___ Pasaje ___

Reflexiones sobre la Pascua

Hace ya algunas semanas que concluyó la celebración de la Vigilia de la Pascua de Resurrección, y hemos dado  comienzo al Tiempo de Pascua, que conmemora la Resurrección y glorificación de Nuestro Señor Jesucristo, la donación del Espíritu Santo y el comienzo de la actividad de la Iglesia, al tiempo que anticipa en nuestros días la gloria eterna que alcanzará su plenitud en la consumación de los siglos.

El Tiempo Pascual está formado por la "cincuentena pascual", es decir, los cincuenta días que transcurren entre el Domingo de Resurrección y el Domingo de Pentecostés, y en cierto modo constituyen "un único día festivo: el gran Domingo", como decía San Atanasio.

___

**Tarea A**. Según el pasaje, ¿qué periodo de días comprende la "cincuentena pascual"?
**Tarea B**. Enumera lo que, según el pasaje, conmemora el Tiempo de Pascua.

___ Datos mostrados ___

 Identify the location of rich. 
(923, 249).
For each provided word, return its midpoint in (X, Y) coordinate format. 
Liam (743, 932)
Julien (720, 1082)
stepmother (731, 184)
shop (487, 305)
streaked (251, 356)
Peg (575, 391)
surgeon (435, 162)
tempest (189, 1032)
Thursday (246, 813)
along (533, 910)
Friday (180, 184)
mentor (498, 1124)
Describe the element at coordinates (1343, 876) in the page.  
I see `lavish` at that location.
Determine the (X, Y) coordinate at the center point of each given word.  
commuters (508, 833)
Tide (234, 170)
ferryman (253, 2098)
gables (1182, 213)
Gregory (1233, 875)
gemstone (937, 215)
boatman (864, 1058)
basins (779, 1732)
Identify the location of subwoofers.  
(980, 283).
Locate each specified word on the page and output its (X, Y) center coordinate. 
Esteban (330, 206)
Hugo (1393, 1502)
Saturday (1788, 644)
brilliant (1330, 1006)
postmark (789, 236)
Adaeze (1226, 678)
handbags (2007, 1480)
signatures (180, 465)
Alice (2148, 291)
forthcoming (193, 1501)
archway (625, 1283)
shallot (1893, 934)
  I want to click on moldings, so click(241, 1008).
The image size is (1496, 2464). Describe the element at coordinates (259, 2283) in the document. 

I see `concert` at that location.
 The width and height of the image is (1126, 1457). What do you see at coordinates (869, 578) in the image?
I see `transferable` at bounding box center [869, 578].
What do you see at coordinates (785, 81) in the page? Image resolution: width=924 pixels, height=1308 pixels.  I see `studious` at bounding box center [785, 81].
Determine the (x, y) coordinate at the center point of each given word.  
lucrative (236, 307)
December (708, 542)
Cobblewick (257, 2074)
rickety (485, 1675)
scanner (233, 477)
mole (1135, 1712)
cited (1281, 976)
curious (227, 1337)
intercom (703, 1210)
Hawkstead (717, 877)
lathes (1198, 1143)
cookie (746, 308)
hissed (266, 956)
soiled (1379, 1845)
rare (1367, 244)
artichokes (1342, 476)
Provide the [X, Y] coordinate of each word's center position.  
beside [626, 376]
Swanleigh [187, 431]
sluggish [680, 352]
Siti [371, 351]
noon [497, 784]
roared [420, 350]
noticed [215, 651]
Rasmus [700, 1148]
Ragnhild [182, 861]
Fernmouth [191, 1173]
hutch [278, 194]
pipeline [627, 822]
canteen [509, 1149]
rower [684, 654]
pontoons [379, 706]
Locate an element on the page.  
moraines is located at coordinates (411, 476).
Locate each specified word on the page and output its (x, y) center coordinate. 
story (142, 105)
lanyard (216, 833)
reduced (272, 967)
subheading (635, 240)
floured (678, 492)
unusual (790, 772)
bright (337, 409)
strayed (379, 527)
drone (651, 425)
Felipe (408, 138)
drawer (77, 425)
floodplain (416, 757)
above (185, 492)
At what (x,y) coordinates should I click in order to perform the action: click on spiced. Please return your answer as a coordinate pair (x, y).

___

**Resultado A**. Los cincuenta días que transcurren entre el Domingo de Resurrección y el Domingo de Pentecostés.

**Resultado B**.
- La Resurrección y glorificación de Nuestro Señor Jesucristo
- La donación del Espíritu Santo
- El comienzo de la actividad de la Iglesia